--- START Document ---

Bonobo in Smithfield slipped onto my radar during the most recent lockdown. Not just because of the unusual name – a bonobo is apparently our closest relative in the animal kingdom – but also because of its pop-ups with Neighbourhood Wine, managed by Joey Scanlon, the former sommelier in Restaurant Patrick Guilbaud, and Dublin Pizza Company, the highly rated Aungier Street wood-fired pizza takeaway.

So, it was on my list to check out for a casual midweek bite. Booking online was a little unusual, and somewhat vetted: “Thank you for your inquiry, we will be in touch shortly. Please note this booking is not yet confirmed.” I have no idea how these bookings are reviewed but, fortunately, my fake name made the cut.

It is busier than I had expected when we arrive for a 6pm booking. The interior is impressive, all dark wood, vaulted ceilings and original floorboards, with a long sweep of a bar flanked by numerous beer taps on one side and bar stools on the other, and an impressive line-up of spirits on back-lit shelves. There are also two other quirky rooms; but for food, it is out to the sizable beer garden.

It is millennial and hipster in the nicest possible way. Cascading creepers clad the high walls, there are tropical trees in planters, and delicate orange flowers with green leaves curled into ringlets dripping down from baskets overhead. It is no surprise that a plant shop, Potty Mouth, was also one of the pop-ups here during lockdown.


Charcoal and ochre checkered paving slabs on the ground make it look particularly smart, and seating is at industrial benches for six people. As if they had some premonition of what was to come, a retractable roof with a heater for each table was installed in 2019.

The large green Pavesi pizza oven is housed in a garden kitchen, and the crew at Bonobo now man the oven, having bought it from Dublin Pizza Company.

Big trays of craft beer and cocktails are winging their way to the various tables, but not much wine. The Neighbourhood Wine tie-in, I discover, is no more. The list is looking a bit sparse, but the cocktails, mostly around the €12 mark, look interesting, as does the impressive list of craft beers, which includes White Hag, Whiplash and Kinnegar.

--- END Document ---

Given problem 1: Print the part of the Bonobo review starting with "So, it was on" and going on through "made the cut.".
Given problem 2: According to the Bonobo review, what brought the place to the writer's attention during the most recent lockdown?
Given problem 3: Finish out the next part of the Bonobo review, picking up after its last sentence.

--- START Entries supplied ---

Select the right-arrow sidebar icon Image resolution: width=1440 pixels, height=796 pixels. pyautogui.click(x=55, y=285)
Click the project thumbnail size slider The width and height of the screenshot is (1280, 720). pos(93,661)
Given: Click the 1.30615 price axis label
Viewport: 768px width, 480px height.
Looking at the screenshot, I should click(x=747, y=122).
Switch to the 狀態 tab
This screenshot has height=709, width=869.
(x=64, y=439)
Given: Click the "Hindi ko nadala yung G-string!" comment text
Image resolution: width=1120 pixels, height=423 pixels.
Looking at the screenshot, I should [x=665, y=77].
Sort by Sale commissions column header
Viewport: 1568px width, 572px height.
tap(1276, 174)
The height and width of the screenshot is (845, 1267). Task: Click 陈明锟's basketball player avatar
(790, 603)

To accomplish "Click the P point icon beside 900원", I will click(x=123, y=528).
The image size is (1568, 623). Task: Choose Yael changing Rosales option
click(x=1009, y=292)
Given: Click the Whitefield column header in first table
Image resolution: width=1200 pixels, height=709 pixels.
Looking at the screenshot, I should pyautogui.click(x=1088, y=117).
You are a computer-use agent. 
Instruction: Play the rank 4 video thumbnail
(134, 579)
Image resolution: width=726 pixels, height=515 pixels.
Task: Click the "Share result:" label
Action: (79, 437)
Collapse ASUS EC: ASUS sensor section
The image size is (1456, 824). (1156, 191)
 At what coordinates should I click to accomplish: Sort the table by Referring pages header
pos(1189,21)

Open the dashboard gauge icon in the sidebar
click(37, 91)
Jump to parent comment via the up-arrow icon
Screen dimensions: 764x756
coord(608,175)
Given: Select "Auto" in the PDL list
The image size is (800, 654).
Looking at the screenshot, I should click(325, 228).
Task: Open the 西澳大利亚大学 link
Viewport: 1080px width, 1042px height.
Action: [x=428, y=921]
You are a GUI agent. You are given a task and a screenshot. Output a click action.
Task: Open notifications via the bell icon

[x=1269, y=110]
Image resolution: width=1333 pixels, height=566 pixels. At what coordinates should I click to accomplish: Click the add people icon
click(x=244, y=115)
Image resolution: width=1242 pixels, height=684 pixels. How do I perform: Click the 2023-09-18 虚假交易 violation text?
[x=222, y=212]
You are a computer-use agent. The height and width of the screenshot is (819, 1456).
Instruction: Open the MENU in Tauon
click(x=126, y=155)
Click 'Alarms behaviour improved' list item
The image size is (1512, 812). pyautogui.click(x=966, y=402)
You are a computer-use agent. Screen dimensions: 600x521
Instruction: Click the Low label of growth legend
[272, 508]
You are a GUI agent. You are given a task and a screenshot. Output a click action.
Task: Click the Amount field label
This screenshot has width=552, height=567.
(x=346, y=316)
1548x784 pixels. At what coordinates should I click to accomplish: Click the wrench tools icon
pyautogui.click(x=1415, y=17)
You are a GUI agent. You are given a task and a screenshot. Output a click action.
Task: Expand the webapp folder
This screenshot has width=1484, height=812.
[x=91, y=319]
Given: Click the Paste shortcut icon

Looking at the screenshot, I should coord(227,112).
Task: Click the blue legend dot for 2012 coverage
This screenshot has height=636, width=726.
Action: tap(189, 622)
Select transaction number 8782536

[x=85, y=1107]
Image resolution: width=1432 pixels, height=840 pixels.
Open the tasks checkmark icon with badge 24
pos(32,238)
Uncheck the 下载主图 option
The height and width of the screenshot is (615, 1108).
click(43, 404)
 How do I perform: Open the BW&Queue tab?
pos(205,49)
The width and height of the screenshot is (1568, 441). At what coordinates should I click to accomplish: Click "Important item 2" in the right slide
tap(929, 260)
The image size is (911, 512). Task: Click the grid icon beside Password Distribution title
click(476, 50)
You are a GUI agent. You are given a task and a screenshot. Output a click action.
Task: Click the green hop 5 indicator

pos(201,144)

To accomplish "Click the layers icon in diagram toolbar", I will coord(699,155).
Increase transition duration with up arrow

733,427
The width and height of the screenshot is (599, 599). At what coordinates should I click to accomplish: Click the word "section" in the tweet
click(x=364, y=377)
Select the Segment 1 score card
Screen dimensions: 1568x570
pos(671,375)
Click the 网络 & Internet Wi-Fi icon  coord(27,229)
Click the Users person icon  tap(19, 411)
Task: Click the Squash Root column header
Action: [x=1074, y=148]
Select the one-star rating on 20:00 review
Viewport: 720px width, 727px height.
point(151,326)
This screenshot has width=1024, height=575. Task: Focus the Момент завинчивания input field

--- END Entries supplied ---

Expected output 1:
So, it was on my list to check out for a casual midweek bite. Booking online was a little unusual, and somewhat vetted: “Thank you for your inquiry, we will be in touch shortly. Please note this booking is not yet confirmed.” I have no idea how these bookings are reviewed but, fortunately, my fake name made the cut.

Expected output 2: Two things drew the writer's attention. One was the unusual name, since a bonobo is apparently our closest relative in the animal kingdom. The other was its pop-ups with Neighbourhood Wine, managed by Joey Scanlon, and with Dublin Pizza Company, the highly rated Aungier Street wood-fired pizza takeaway.

Expected output 3:
Simple menu

The menu here is simple, with six pizzas ranging from €12-€14, a house salad and a garlic focaccia. They land on our table in cardboard boxes, all looking suitably mottled from the blistering heat of the wood-burning oven. The base, made from Italian Caputo 00 flour, has been fermented for 24 hours, and left for a further 24 hours to develop flavour and that all important elastic texture that you expect from a Neapolitan-style pizza.

That flavour is important when your topping is on the more subtle side of things, and perhaps even more so when you’re doing a carb-on-carb pile-on with potatoes. But the potato and pancetta pizza is our favourite of the three we try. There’s quite a bit of texture from crispy bits of rosemary roasted potato; pancetta brings a smoky richness; and fior de latte and mozzarella add a creamy, slightly lactic note.

In second place is the sausage pizza, with White Mausu peanut rayu adding a real kick to the Calabrian sausage, mozzarella and caramelised onion. Our third pizza, pepperoni, is just a little bit wet from over-topping on a soggy base, making it difficult to eat. There is plenty of spice from the Ventricina salami, as well as from jalapenos and nduja cream, but the base just feels a bit doughy and could have done with a little more time in the oven.

While I wouldn’t typically have a cocktail with pizza, it is worth considering here because they are really well made. There are some nice twists, like the spicy Margarita, where a subtle splash of passion fruit brings out the spiciness of a padrón pepper, and a pineapple Margarita which is surprisingly good. Not even distantly related to a Piña Colada.

There is little that is more relaxing than heading out for pizzas, pints and cocktails with a group of friends, and while I wouldn’t put this at the top of the pizza list, if you’ve grown to love the laid-back vibe of eating outdoors, this is your spot as we head into the cooler months. And as a bonus, well-behaved dogs are invited too.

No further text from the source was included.